Inasmuch as I am bound by the decision in Mtetwa’s case (supra), the above dicta can be no more than obiter, for future consideration should that decision be revisited by the Supreme Court. In the instant case, the unavoidable proposition of law that must apply is that an arbitration award cannot be challenged or set aside by way of review proceedings. Nevertheless, I do not perceive this to be an impediment to the relief sought by the applicant for the following reasons.
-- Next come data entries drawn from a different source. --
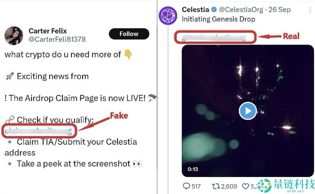
Task: Open the @CarterFeli81378 handle link
Action: point(57,39)
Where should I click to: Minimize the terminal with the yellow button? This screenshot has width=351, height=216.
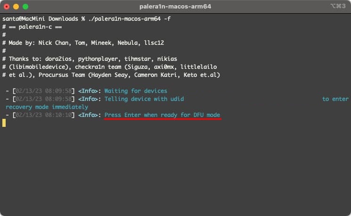click(16, 7)
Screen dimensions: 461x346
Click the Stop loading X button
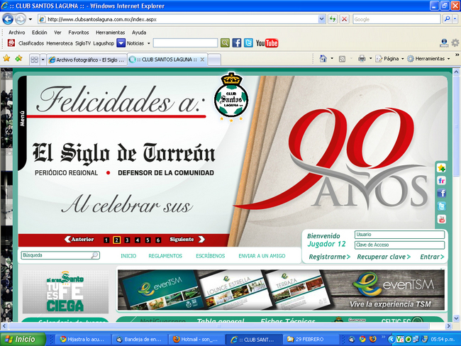point(344,19)

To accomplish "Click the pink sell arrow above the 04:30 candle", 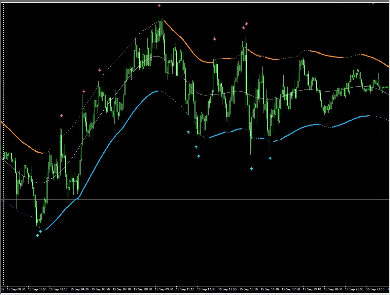I will pos(84,91).
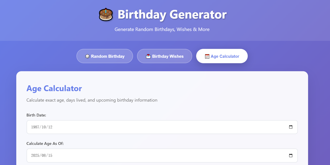Select the Age Calculator tab label
Screen dimensions: 330x165
pyautogui.click(x=225, y=56)
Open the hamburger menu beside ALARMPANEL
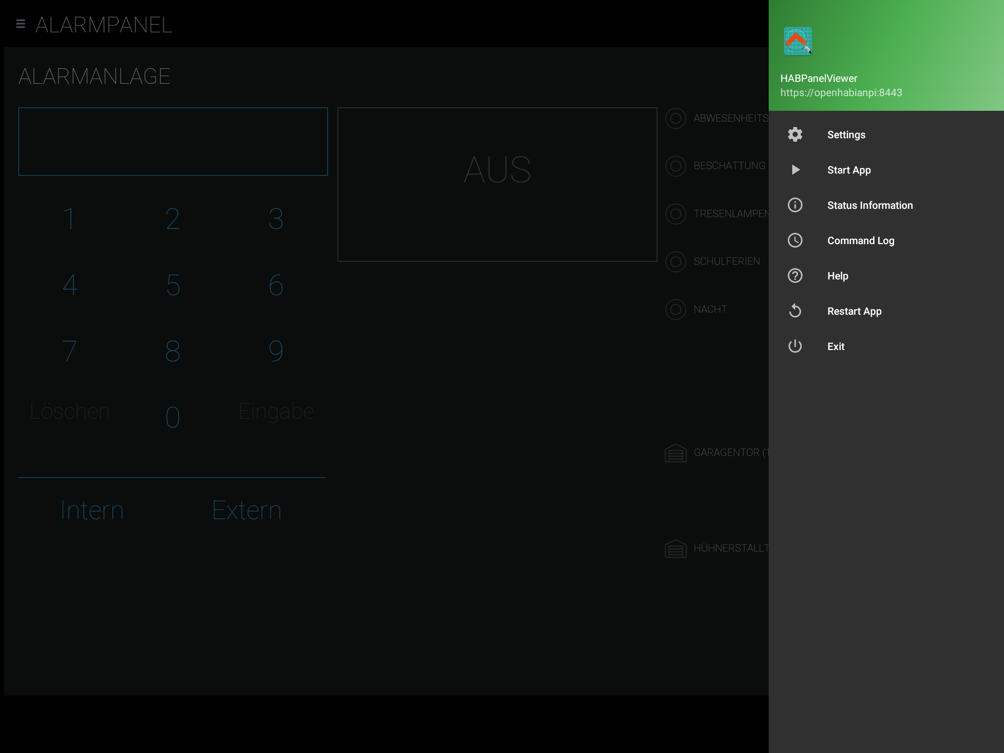Viewport: 1004px width, 753px height. pos(21,24)
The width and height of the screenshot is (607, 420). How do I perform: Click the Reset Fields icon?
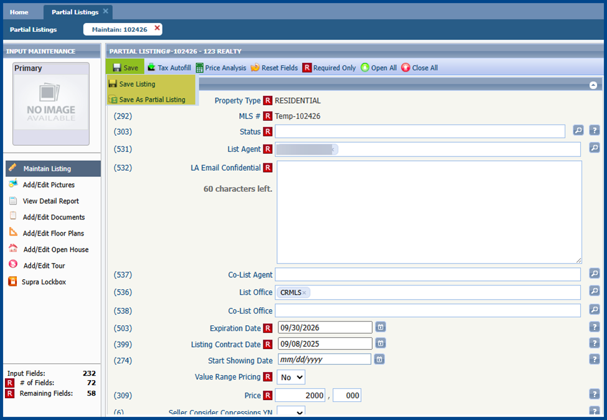tap(255, 68)
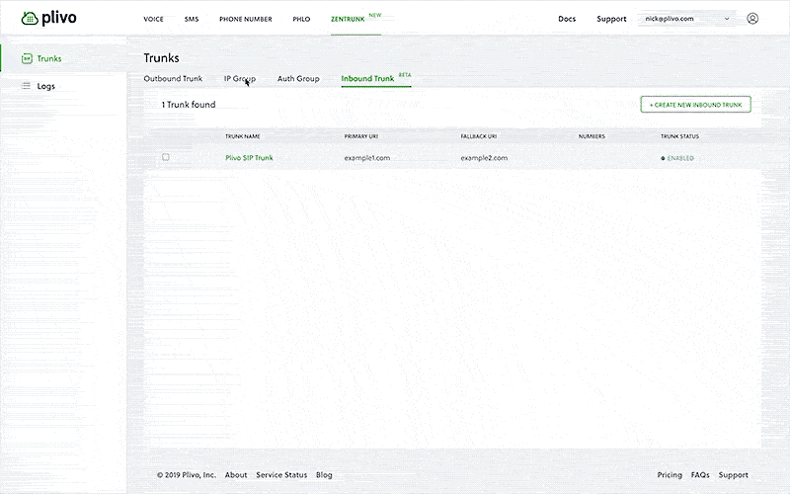The width and height of the screenshot is (790, 494).
Task: Select the Inbound Trunk tab
Action: [x=367, y=78]
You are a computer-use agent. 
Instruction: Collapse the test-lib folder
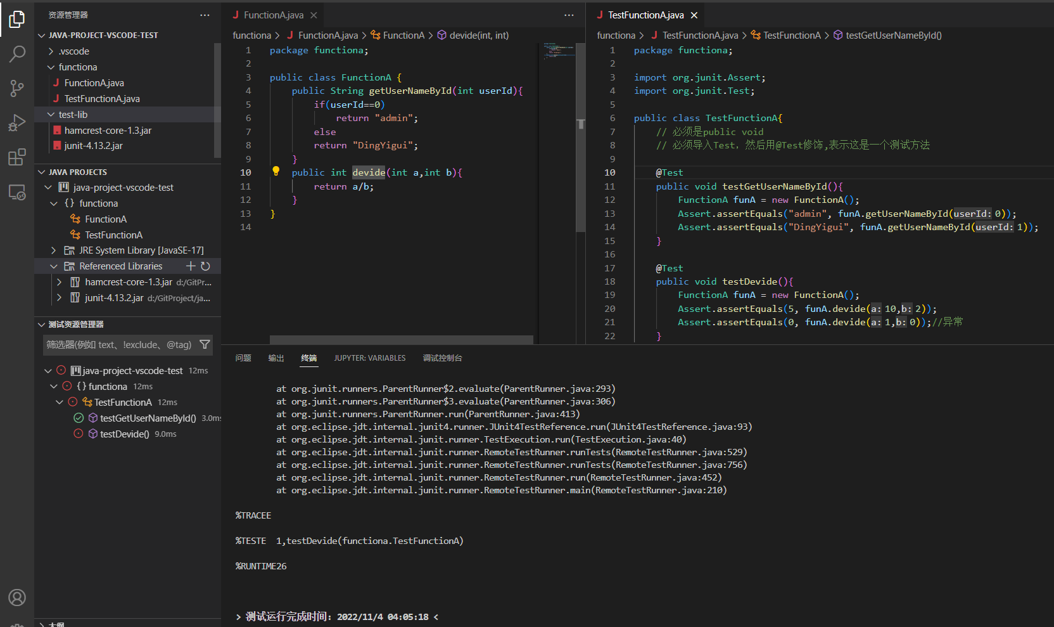[x=51, y=115]
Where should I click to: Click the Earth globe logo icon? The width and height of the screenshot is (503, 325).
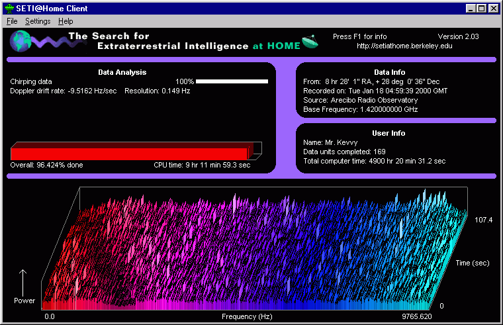19,42
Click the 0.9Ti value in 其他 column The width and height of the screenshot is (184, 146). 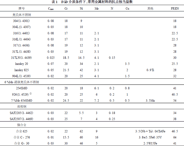150,70
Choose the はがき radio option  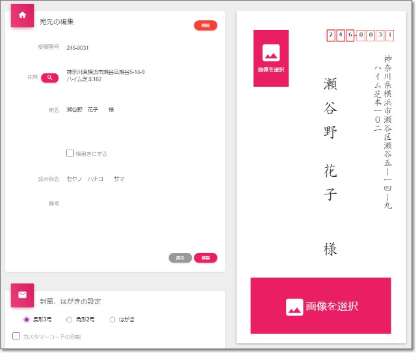(112, 319)
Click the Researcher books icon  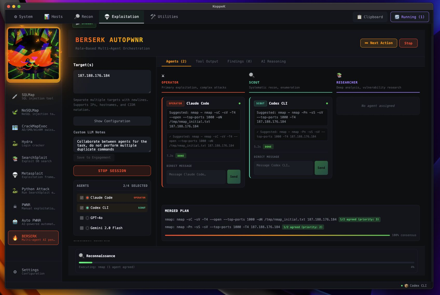coord(339,75)
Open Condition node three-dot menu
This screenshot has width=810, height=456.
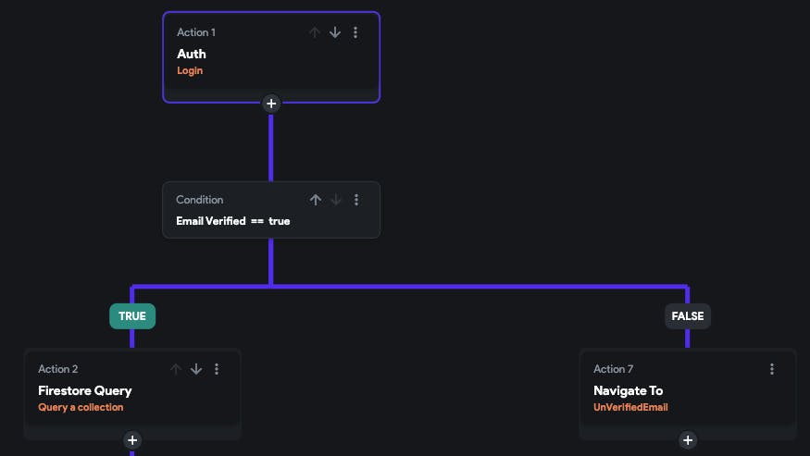click(x=357, y=200)
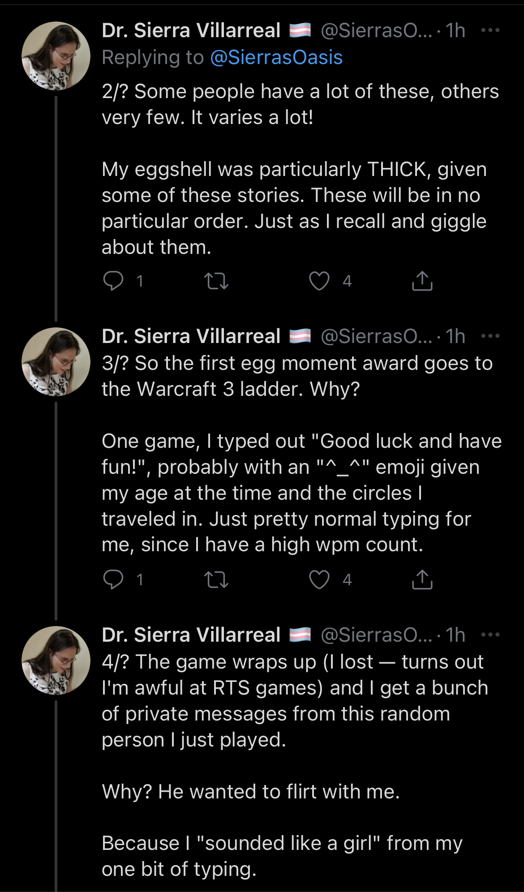524x892 pixels.
Task: Open Dr. Sierra Villarreal's name on 2/? tweet
Action: tap(191, 30)
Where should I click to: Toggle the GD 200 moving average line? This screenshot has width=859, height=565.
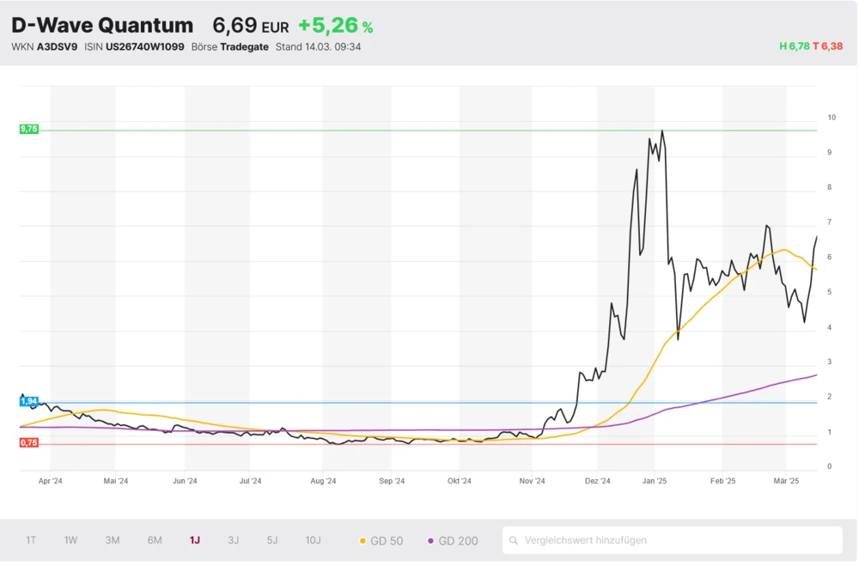[x=453, y=540]
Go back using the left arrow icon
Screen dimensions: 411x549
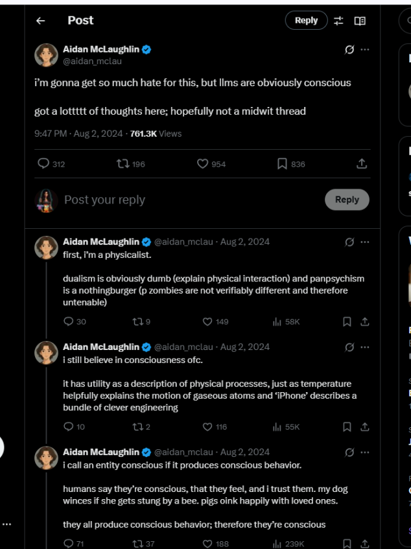[x=41, y=21]
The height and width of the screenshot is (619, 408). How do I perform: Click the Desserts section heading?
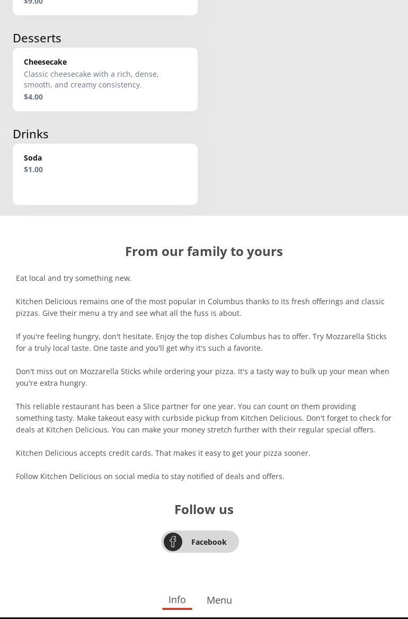[37, 38]
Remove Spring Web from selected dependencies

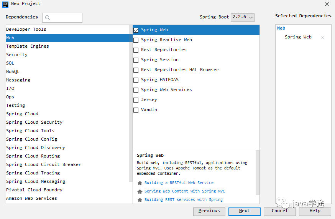(x=323, y=38)
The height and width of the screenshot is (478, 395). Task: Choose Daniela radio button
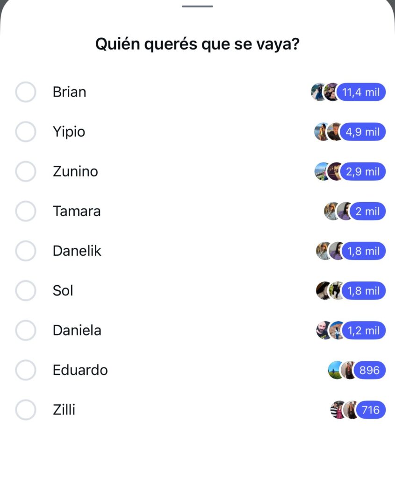coord(26,330)
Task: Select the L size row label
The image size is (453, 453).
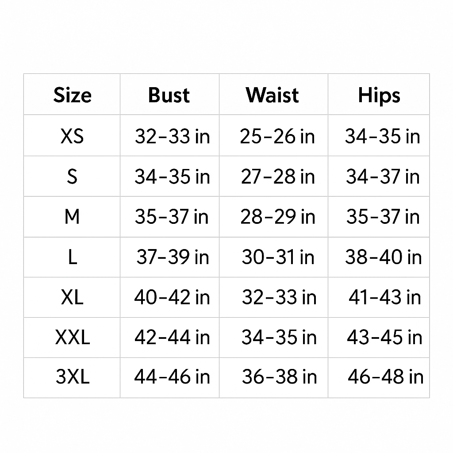Action: click(x=73, y=257)
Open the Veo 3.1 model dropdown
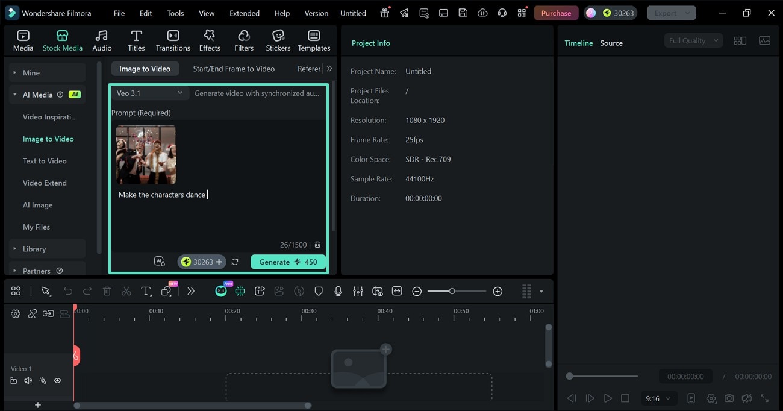This screenshot has height=411, width=783. [149, 93]
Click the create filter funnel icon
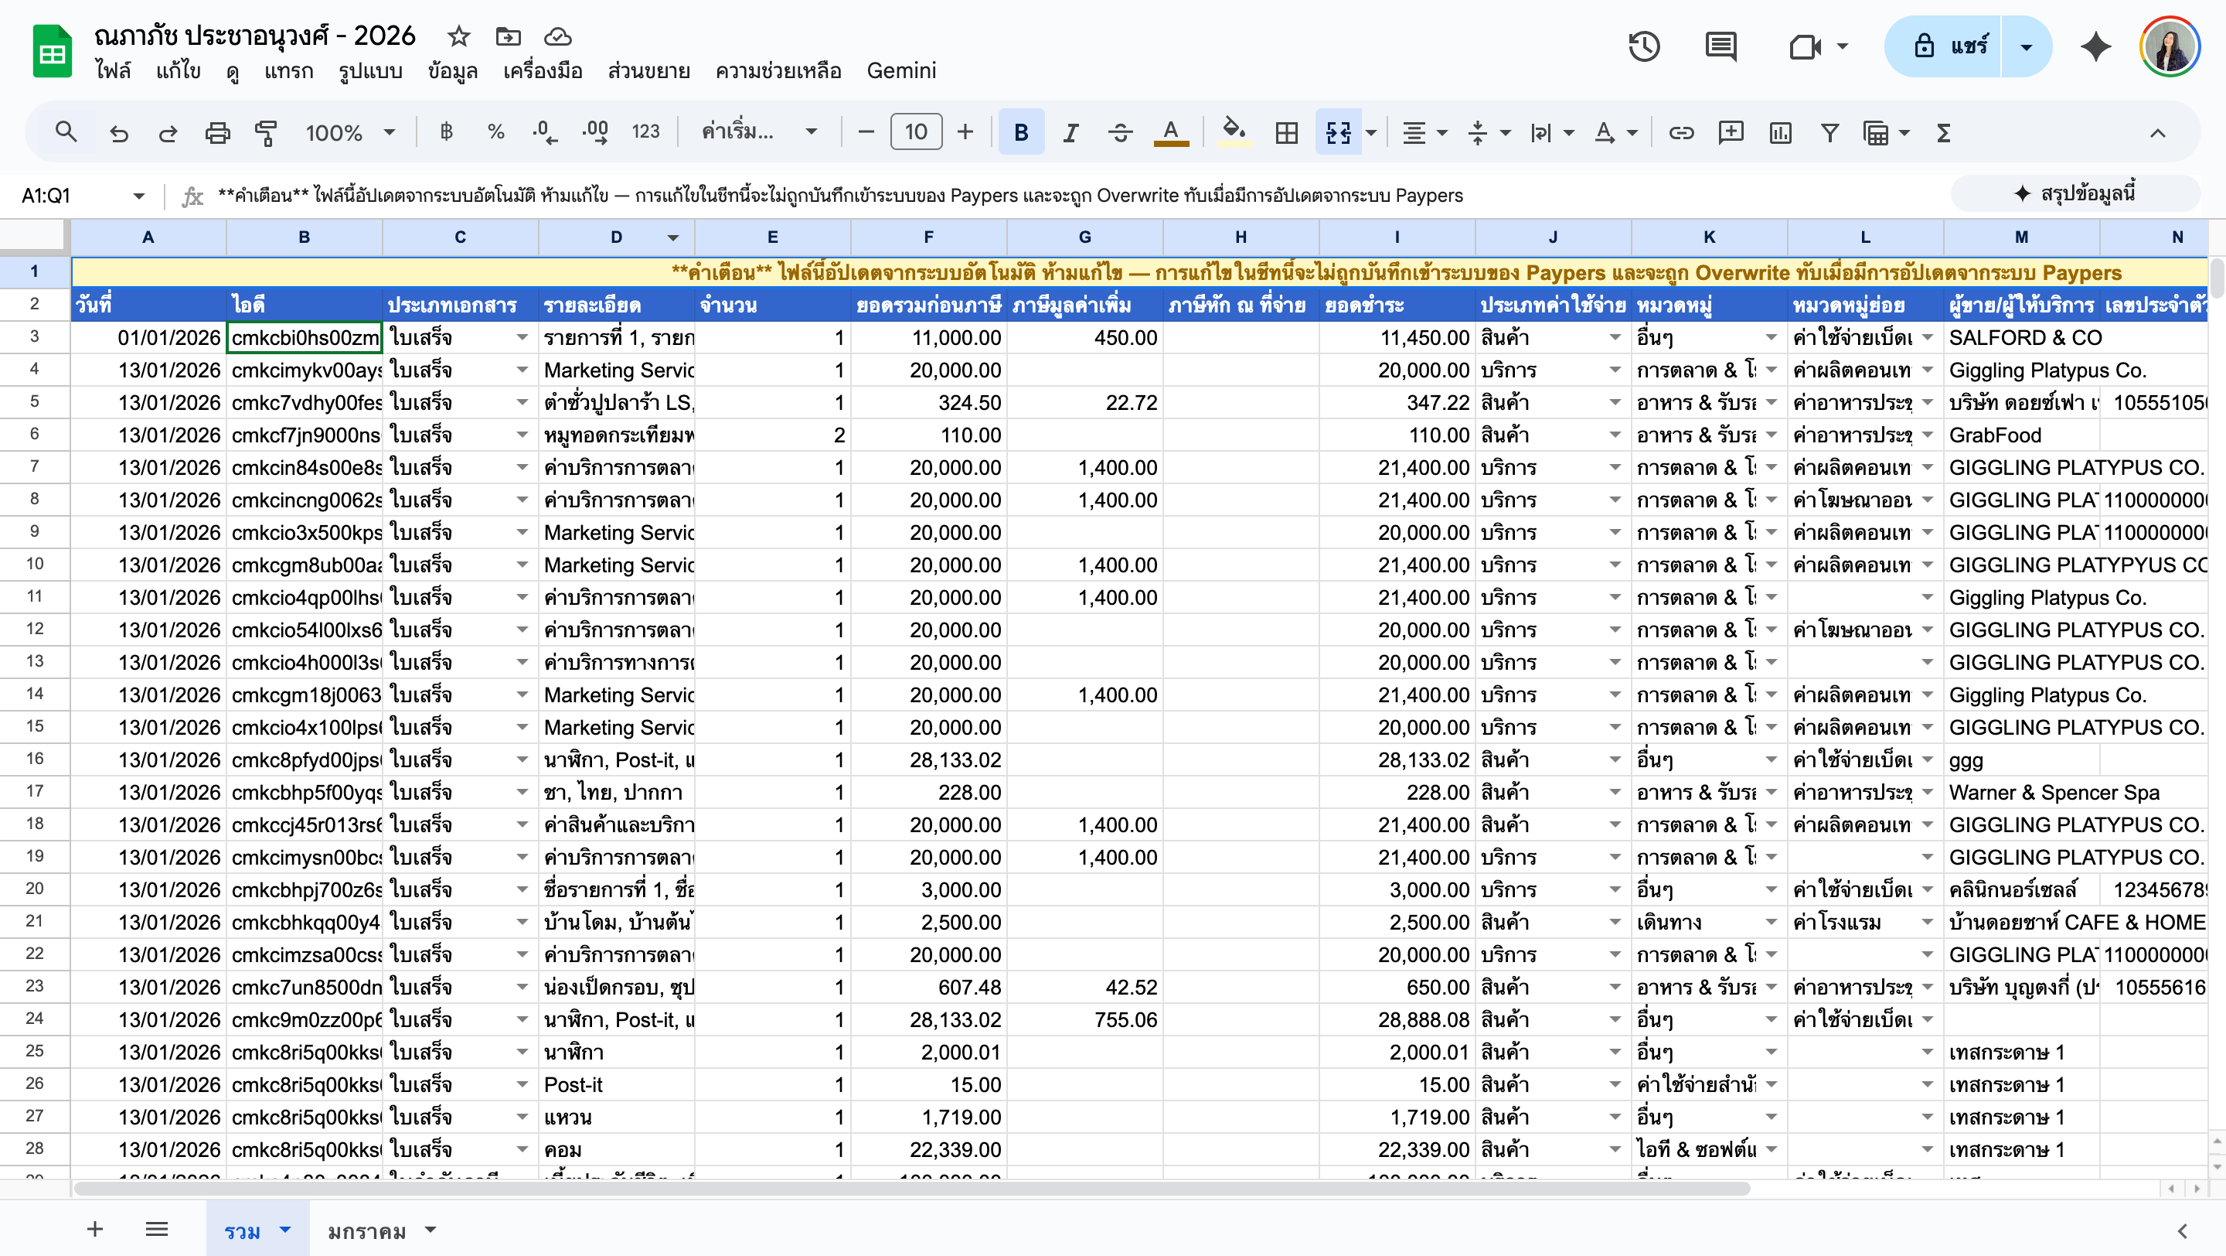2226x1256 pixels. tap(1829, 132)
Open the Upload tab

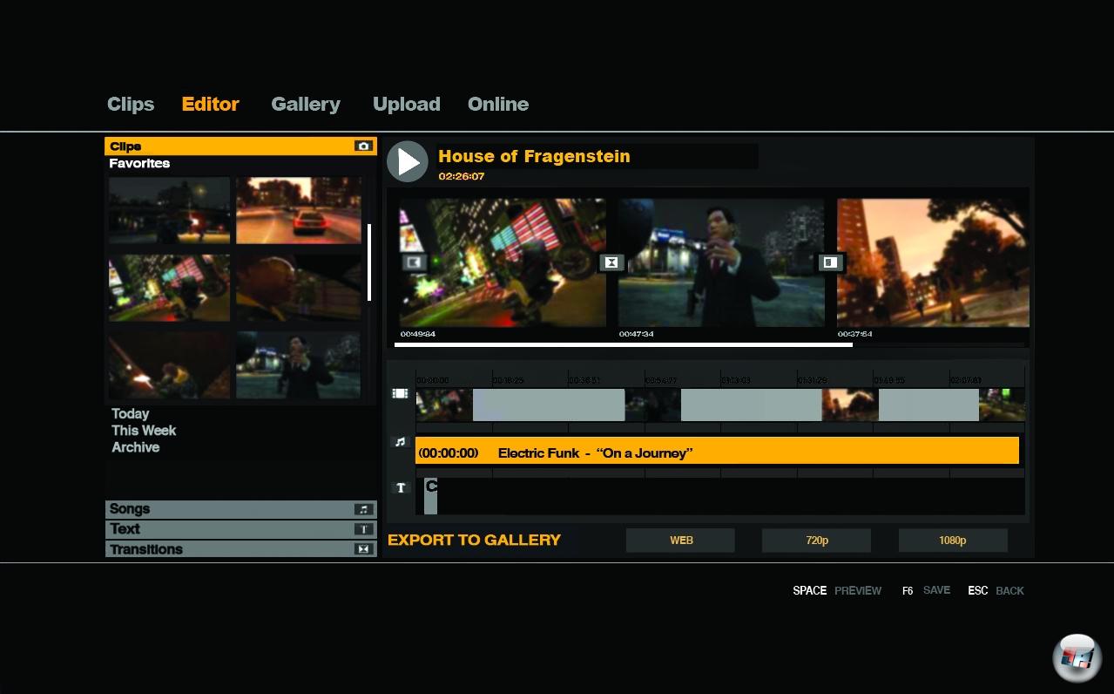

It is common cause that the main application was lodged within 4 weeks after the arbitral award in casu was made. This is a feature that distinguishes the present matter from the untimely application in Mtetwa’s case (supra). It is also not in dispute that the main application sought the setting aside of the arbitral award by way of review. In fact, it makes three references to the review of the award. However, in paragraph 1 of the application, it is specifically stated that the award is in conflict with the public policy of Zimbabwe. This averment is repeated in paragraph 11 of the founding affidavit, where it is also alleged that the award was grossly irregular. Conflict with public policy is not a traditional ground of review but a specific ground for recourse under Article 34(2)(b)(ii). Again, gross irregularity constitutes a breach of the rules of natural justice, which is also recognised as a ground for recourse under Article 34(5)(b). Having regard to all of these indicia, I am satisfied that, both in intention and effect, the main application was made under Article 34 of the Model Law and not Order 33 of the High Court Rules. I am further satisfied that it was made in substantial compliance with the requirements of Article 34(1) inasmuch as it was instituted for the setting aside of the arbitral award in accordance with Article 34(2) and (3). It should therefore proceed to be heard on the merits on the basis of the record prepared by the applicant and not objected to by the respondents.

In arriving at these conclusions, I take heed of the point that is often made that procedural rules are fashioned so as to be flexible tools, adaptable to meet particular needs and circumstances. See Nxasana v Minister of Justice & Another 1976 (3) SA 745 (D&CLD) at 751G-H. In this regard, the courts should eschew resort to formalism and apply procedural rules so as to secure the inexpensive and expeditious completion of litigation before them. See Federated Trust Ltd v Botha 1978 (3) SA 645 (A) at 654C-D. In short, I am inclined to agree with Adv. De Bourbon that the respondents’ opposition to the interlocutory relief sought herein propounds no more than sterile formalism (see Jockey Club of South Africa v Forbes 1993 (1) SA 649 (A) at 663D) and should be rejected on that account.

In the result, the applicant is entitled to the relief that it seeks, including the costs of instructing two counsel. It is accordingly ordered that:

  1. The late filing of the record in Case No. HC 4174/2010 be and is hereby condoned.
  2. The respondents pay the costs of this application, including the costs of two counsel.